それでも――この街を守るために、冷酷な役を演じなければならない。


やがて初級ポーションを持った配布班が走り出した。

指定された区画で待つ最初の配布者たち。門番や住民代表が薬を受け取るたび、張り詰めていた空気が少しずつほどけていく。


「……これで、助かる」

「本当に……ありがとう」


その声を配布班の一人から聞いた瞬間、橘花の肩がわずかに震えた。

救ったはずの命の数を誇ることはできない。

けれど、あの言葉こそが――橘花にとって唯一の報酬だった。



――トリアージ。


現実世界でウェンツたちも聞いたことのある言葉だ。

医療ドラマではよく登場する。

最初はただの振り分けだと思い、深く考えずに見聞きしていたウェンツたち。


しかし今――


「なぁ、症状的に黒の人からの方が……」


こそっとロイヤードがウェンツやエレンに耳打ちする。

頭では理解していても、感情は揺れる。

黒――末期の患者から先に手を施したいという思いが、理屈より先に心を動かすのだ。


だが現場では、理屈より優先すべきものがある。

ソータが冷静に声を張る。


「ダメだよ。初級ポーションが足りない状況で黒の人から配布したら、赤の人が次の黒になる。誰も助けられない」


その言葉に三人は息を呑んだ。

ただの理屈ではない。命の重さが、ここで決まる。


「何のために橘花さんが憎まれ役を買ってくれてると思ってるの。この間にも、ぼくらは一本でも多く初級ポーション作らないと」


ソータはそう言うと机に向かい、調合スキルを使い始めた。

ドラマでしか知らない命の選択。

いち早く橘花が悪役をかった意図に気付いたソータのその背中に、決断の重さを感じる。


ウェンツたちも机に向かい調合を始める。

命を助けられずに嘆く医者たちと繰り広げられるやり取りに、四人は固唾を飲んでただ聞き耳を立てているしかない。
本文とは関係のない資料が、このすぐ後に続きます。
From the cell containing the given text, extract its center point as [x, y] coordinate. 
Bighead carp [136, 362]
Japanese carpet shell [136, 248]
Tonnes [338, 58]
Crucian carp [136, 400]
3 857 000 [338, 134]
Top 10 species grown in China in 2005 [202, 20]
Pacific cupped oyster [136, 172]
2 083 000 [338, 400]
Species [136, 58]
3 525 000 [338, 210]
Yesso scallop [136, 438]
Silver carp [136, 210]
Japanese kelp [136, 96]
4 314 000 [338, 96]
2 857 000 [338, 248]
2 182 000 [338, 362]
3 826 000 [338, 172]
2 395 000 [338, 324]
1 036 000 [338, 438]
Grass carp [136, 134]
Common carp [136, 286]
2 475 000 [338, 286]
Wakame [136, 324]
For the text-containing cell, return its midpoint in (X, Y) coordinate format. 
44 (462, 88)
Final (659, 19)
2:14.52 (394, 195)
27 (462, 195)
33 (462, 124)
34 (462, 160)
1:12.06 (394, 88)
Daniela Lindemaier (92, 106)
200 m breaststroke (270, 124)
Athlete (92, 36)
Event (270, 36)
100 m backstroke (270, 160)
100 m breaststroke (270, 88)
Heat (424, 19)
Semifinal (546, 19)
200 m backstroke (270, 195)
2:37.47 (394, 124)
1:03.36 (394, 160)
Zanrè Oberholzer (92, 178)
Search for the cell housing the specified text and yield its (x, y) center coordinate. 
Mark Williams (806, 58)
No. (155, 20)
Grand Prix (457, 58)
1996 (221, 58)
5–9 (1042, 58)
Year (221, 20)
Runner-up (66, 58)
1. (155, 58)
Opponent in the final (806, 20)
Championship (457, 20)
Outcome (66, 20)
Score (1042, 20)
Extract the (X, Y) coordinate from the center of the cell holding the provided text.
理屈では理解していても、目の前で泣き崩れる医者と、優先順位に従って動く橘花――その対比が胸を締めつける。


(――これが、命の現場の現実か……)


ウェンツは拳を握り、エレンは唇を噛みしめた。

ロイヤードはわずかに目を伏せ、ソータの手元に一本完成した初級ポーションを見る。

目の前の一瞬一瞬に、助かる命と失われる命がある。

その重みを、四人は初めて肌で感じた。


橘花の冷静さと厳しさは、単なる冷酷さではない。

すべては、この街の命を守るため――そのための苦渋の選択なのだ。


嗚咽が響く調合室で四人は現場の厳しさと、人の命を守るために必要な覚悟の重さを、深く胸に刻んだ。